━━━━━ SUPPLIED MATERIAL
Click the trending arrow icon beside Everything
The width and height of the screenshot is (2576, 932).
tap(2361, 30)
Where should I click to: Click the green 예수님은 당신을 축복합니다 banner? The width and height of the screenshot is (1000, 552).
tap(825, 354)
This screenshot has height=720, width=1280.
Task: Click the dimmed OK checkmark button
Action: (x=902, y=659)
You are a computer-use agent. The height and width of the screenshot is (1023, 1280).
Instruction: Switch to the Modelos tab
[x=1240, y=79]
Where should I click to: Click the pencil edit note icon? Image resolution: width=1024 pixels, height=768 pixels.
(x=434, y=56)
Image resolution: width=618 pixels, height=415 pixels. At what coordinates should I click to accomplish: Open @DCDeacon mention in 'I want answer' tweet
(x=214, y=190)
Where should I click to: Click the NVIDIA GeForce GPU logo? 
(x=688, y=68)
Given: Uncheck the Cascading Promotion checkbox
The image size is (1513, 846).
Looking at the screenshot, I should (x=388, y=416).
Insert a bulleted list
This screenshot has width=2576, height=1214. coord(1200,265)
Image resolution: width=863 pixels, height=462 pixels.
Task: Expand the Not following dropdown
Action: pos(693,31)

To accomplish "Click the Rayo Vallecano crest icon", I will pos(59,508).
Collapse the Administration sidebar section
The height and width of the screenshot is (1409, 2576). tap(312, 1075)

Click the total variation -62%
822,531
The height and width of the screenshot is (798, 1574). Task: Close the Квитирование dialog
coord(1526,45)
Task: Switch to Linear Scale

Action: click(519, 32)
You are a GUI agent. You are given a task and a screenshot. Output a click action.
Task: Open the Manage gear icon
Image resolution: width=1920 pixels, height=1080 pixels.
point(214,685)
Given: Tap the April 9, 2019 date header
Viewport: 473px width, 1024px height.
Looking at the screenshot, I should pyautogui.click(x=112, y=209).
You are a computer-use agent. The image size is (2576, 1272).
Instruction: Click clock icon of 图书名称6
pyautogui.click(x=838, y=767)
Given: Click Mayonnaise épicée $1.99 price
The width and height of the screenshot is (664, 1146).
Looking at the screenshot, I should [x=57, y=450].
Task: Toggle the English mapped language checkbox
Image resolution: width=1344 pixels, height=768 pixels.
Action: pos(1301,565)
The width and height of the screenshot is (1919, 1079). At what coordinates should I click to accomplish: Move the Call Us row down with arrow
━━━━━━━━━━
- TASK
Show each line from the rows above that contains the string "checkbox", copied in full.

- SOLUTION TO THE EXERCISE
Given: Uncheck the Cascading Promotion checkbox
Task: Toggle the English mapped language checkbox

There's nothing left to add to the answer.